Daniella Helayel made her fashion mark with her brand Issa – you may remember Kate Middleton famously wearing the founder and designer’s teal-blue silk knit dress to announce her royal engagement – before selling her stake. In 2016, the London-based Brazilian designer launched another brand, Dhela. With its flagship boutique in Tokyo’s Roponggi Hills, a selection of Dhela items are also carried at Harvey Nichols, Mitsoukoshi in Tokyo’s upscale Ginza district, Boutique 1 in the Middle East and online at Stylebop

Lifestyle > Fashion


 

A Day for Dhela

August 25, 2017 / by Kitty Go

Daniella Helayel

Daniella Helayel

After being out of the fashion business for three-and-a-half years, what brought you back with Dhela? 

My Japanese distributors for Issa came to me and encouraged me to get into business again, because they couldn’t find the long and short dresses in easy shapes, which I used to do for Issa. There had to be a gap in the market – or else they wouldn’t have come to me. This is also why my first distributors and standalone stores are in Tokyo. 

Tell us about your creative process.

It’s quite complicated in that I do everything myself. Prints are one of my strengths, so I design and develop them myself in China. Contrary to what many people think, there are Chinese factories that do small quantities better and more efficiently than Italy. If I just bought stock prints, my brand would have no exclusivity. 

Aside from the exclusivity of prints, what makes your brand stand out? 

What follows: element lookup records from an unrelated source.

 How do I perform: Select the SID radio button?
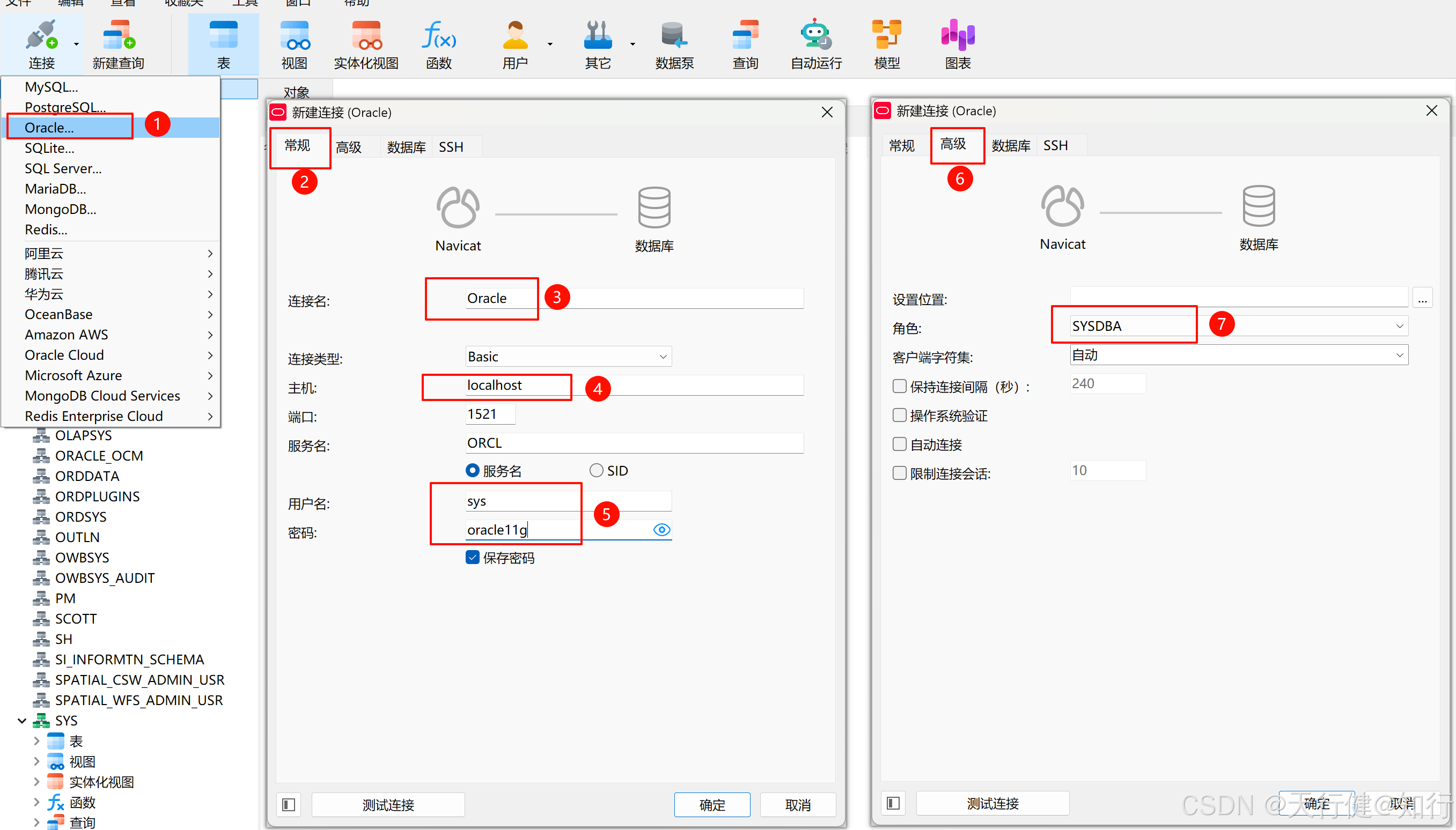point(596,470)
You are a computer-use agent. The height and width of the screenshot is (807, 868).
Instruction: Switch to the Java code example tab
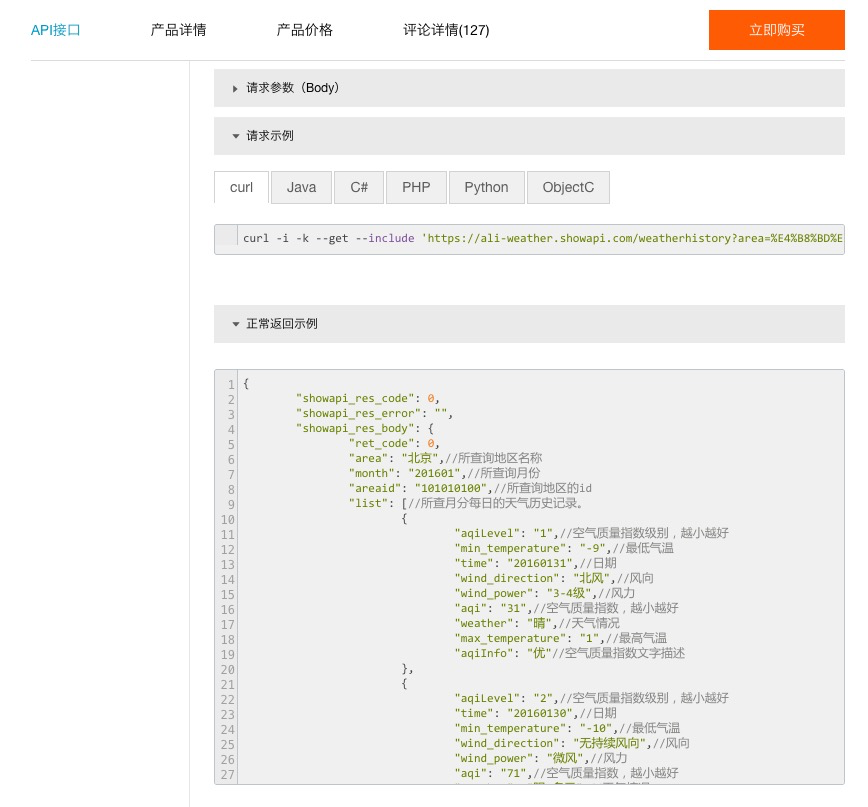[x=301, y=187]
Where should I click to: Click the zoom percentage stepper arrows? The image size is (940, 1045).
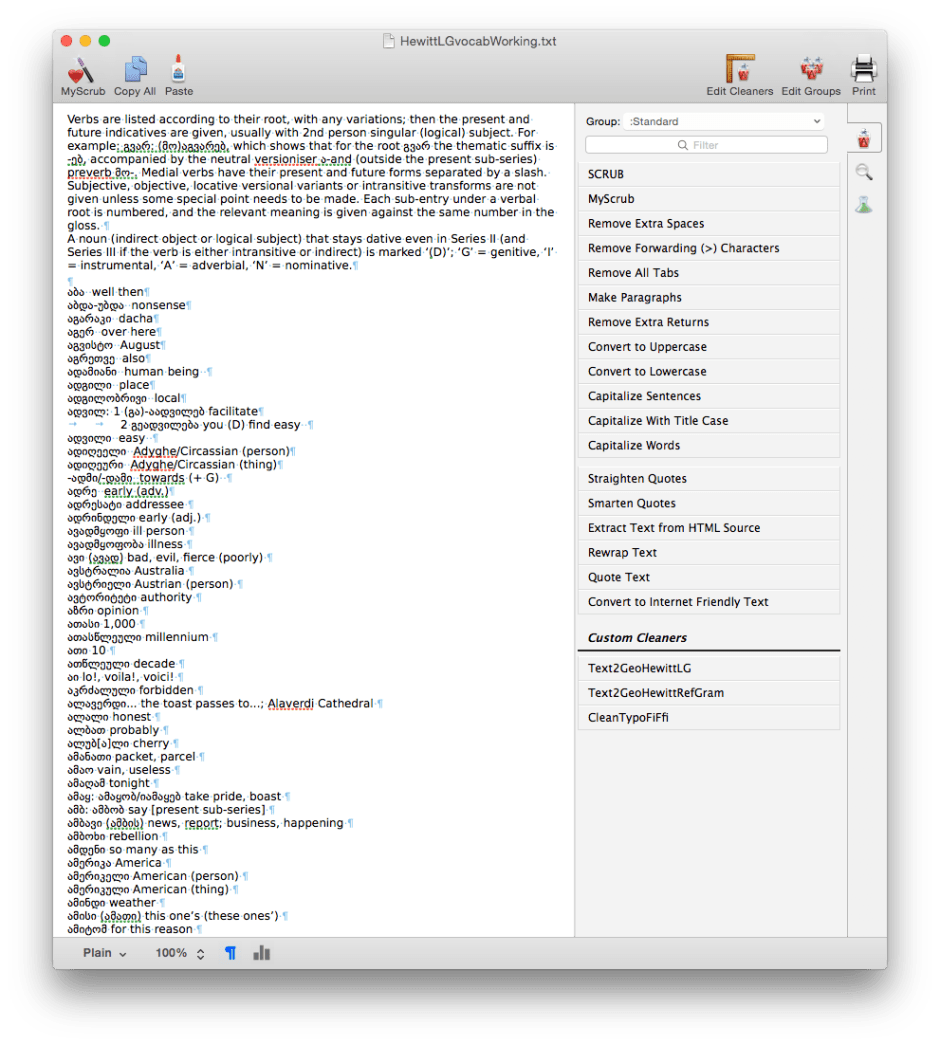point(198,953)

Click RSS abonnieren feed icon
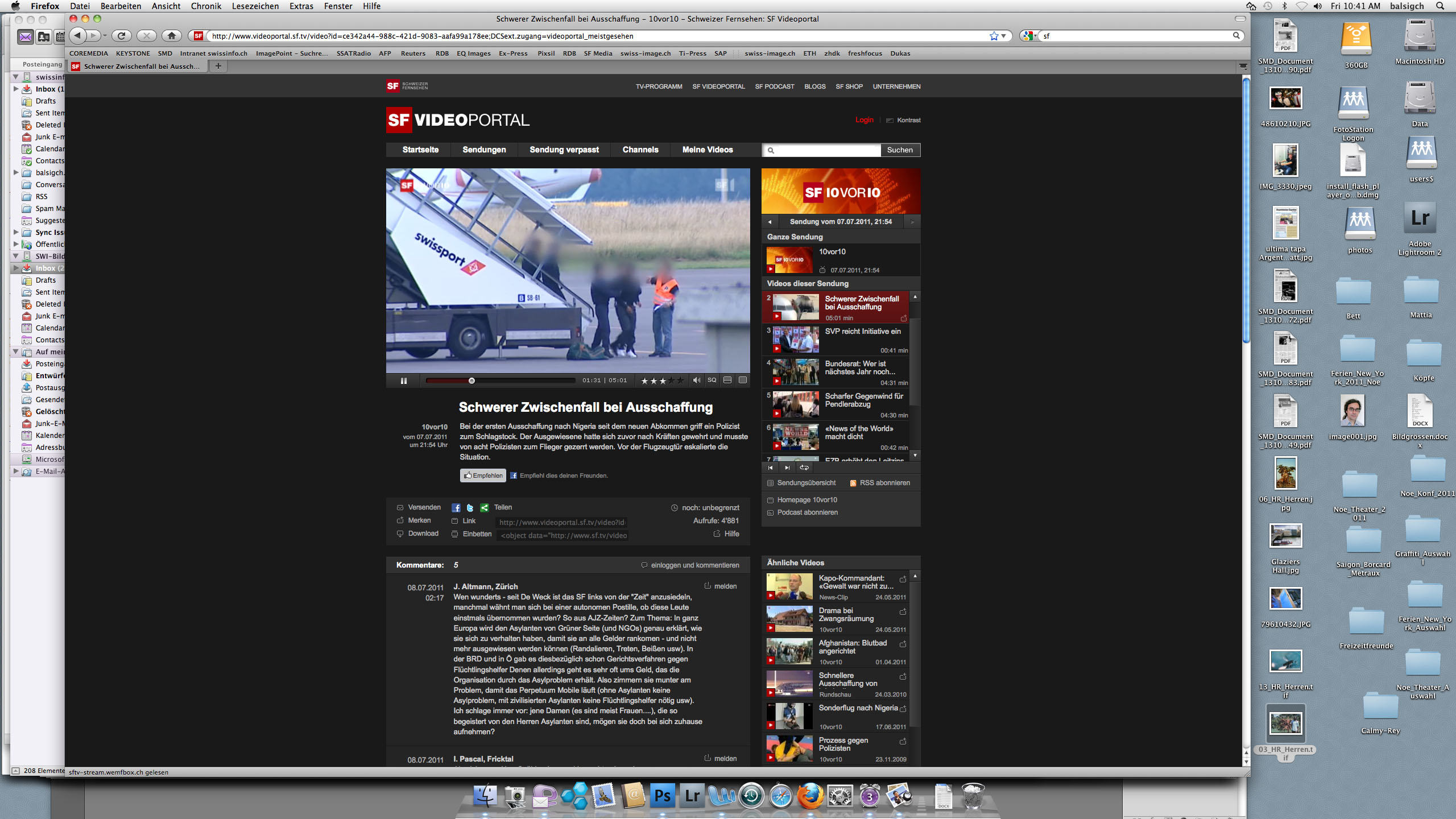pyautogui.click(x=853, y=483)
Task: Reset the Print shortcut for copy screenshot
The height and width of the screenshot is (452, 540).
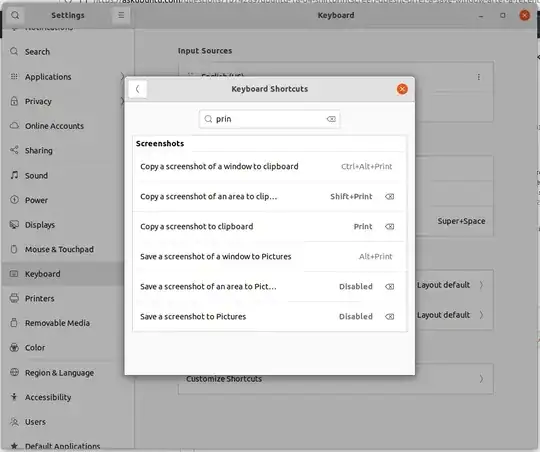Action: (x=390, y=227)
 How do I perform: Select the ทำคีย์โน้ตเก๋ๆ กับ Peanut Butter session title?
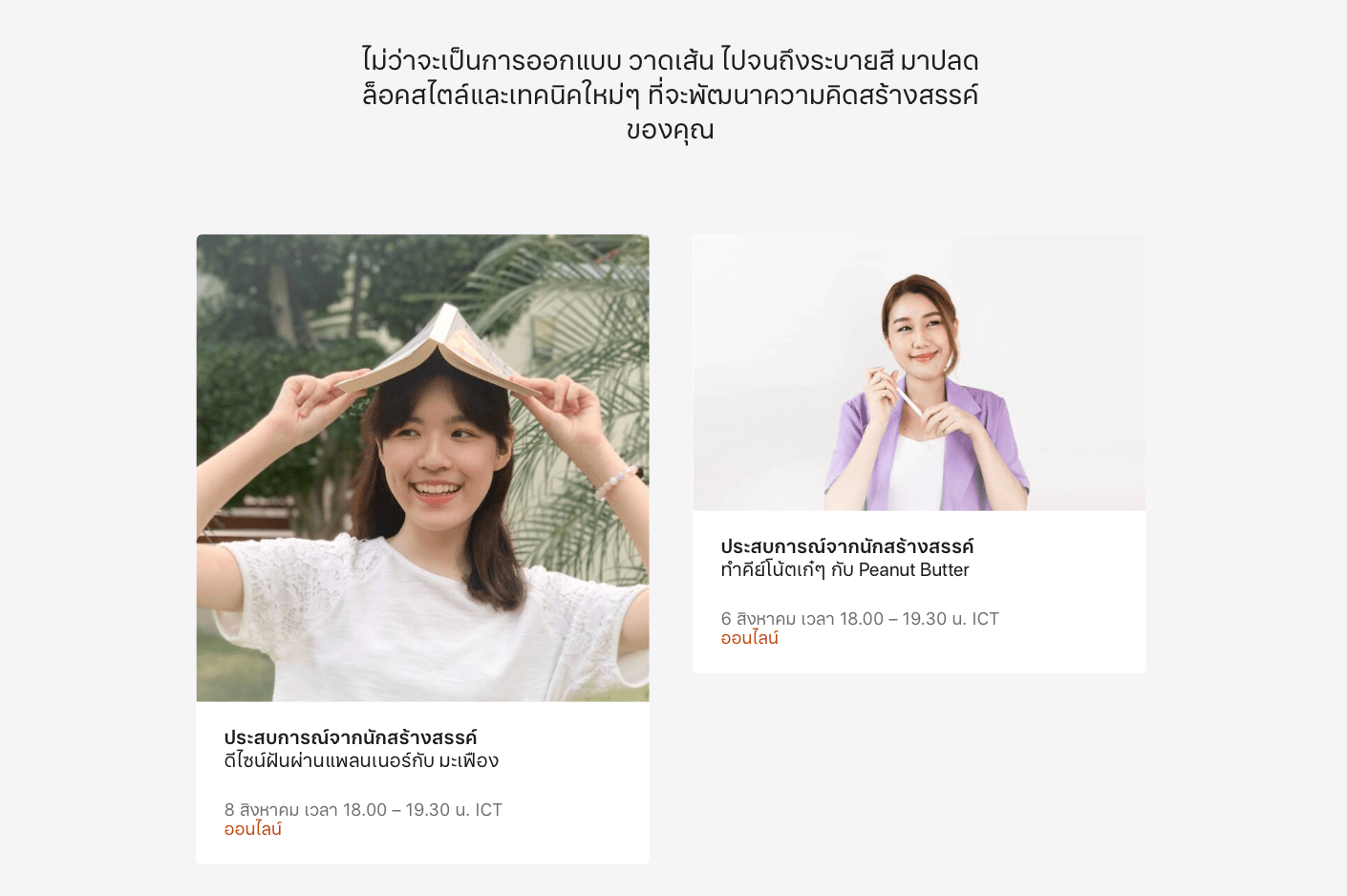845,570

Most of my collections are printed in primary or bright colours, cut into flattering shapes. Nature has always been my main source of inspiration. In fact, I’ve decided to give 1% of my profits to save the Amazon forests because I’m Brazilian – and the Amazon is a wonder and link to the world. Also, I love jacquard knits and I do them very well. Right now, only 30% to 40% of every collection is knits, but I will move into 50-50 territory soon.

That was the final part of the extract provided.